Close counts in horseshoes, hand grenades—and for “good enough” in oil and gas. But, “close” doesn’t move the technology needle, resulting in a gap between the best performing E&Ps and the larger pool of firms that comprise the eminently modest average.

Out on the leading edge of performance, technically astute managements, often private-equity backed privately held teams, or a select group of technically proficient publicly held firms, consistently deliver headline results.

A recent microseismic program in Cochran County, Texas, illustrates the theme. Midland-based Element Petroleum III LLC acquired 42,000 acres along the southern edge of Levelland Slaughter Field in Cochran County in 2015. Element has drilled 11 wells, completed nine and will resume drilling in second-quarter 2018.

The E&P initially employed downhole microseismic using a single vertical well to monitor stimulation performance, then contracted with Houston-based MicroSeismic Inc. in 2017 to do an 11-arm star-shaped surface array to gauge stimulation program effectiveness and, incorporating petrophysics from a vertical test coring program, is building a detailed reservoir model to develop greenfield acreage.

The effort is part of an unfolding San Andres horizontal play on the Central Basin Platform where a dozen E&Ps are adapting unconventional completion techniques to conventional carbonate oil targets along the edges of legacy megafields.

The Element story reflects evolution in the Permian where technical teams developed expertise fracturing individual zones in Wolfberry vertical wells pre-2011, translating those learnings into today’s horizontal effort. Element, currently backed by ArcLight Capital Partners LLC, was instrumental in Midland Basin development in Howard County, Texas, eventually selling Howard County properties to Athlon Energy Inc., Linn Energy Inc., Breitburn Energy Partners Inc., BlueWhale Energy North America and Callon Petroleum Co. before prospecting in Cochran County.

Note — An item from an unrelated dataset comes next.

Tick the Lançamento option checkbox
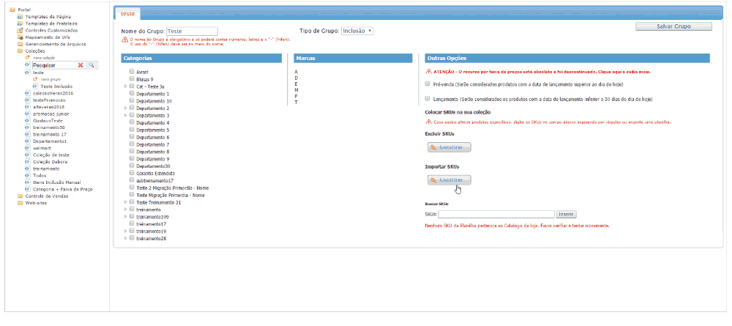 click(x=428, y=98)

Microseismic is one arrow in the company’s technological quiver. In an era where Big Data is a requisite part of the E&P narrative, microseismic remains underutilized and is present on roughly one in 20 horizontal wells. When incorporated with reservoir simulation models, microseismic becomes a real-time in situ laboratory in which to observe the reservoir response to stimulation. E&Ps are able to move beyond a completion recipe generated via numerical modeling into a dynamic program that can adjust stimulation in real time to match changing reservoir properties.

In Element’s case, microseismic determined the reach of each stimulation and whether the fracture stayed in zone. More importantly, microseismic was instrumental in determining well spacing for greater density development, increasing the property’s value. Element eventually plans to sell its Cochran County acreage.

“This will give a company acquiring this asset the foundation to go to full development of the property,” said Jamie Small, a geologist and Element vice president.

Enter MicroSeismic Inc. CEO Peter Duncan, who outlined for Oil and Gas Investor how microseismic data morphed from its roots tracking individual seismic events during stimulation over a decade ago into a comprehensive reservoir evaluation process that enables E&Ps to effectively develop acreage.

Duncan recapped how efforts to determine where proppant was actually placed led to the development of proprietary reservoir modeling that ties together permeability of stimulated rock, stimulation inputs, and matrix contributions to generate accurate projections of drainage volume. Replicating findings across acreage allows E&Ps to craft the right stimulation recipe and the proper number of wells per drilling unit to maximize harvest.

“You’re doing a real‑time lab experiment in what really happens in your rocks with the way you pump. If you can interpret that correctly, you can then say: ‘Now, assuming that rock is the same 500 feet away, this is how I should be pumping the well,’” Duncan said. “If you monitor the next well in real time and you see it changing, then you can turn the knob and cook it just right.”

Today’s microseismic enables E&Ps to improve “on the fly” rather than sticking with a model until something doesn’t work, then isolating which variable changed. Duncan said the methodology improves capital efficiency and accelerates net present value by determining when it makes economic sense to add—or eliminate—a lateral.

Joe Rhone, Element business development manager, said: “Spending money on microseismic or cores, it’s ‘pay me now or pay me later.’ We have to understand the rock. It’s money well spent to figure out how to size the fracks. We only want what we need, otherwise costs get out of hand.”

Close adds points in horseshoes, but nothing tops a ringer in oil and gas.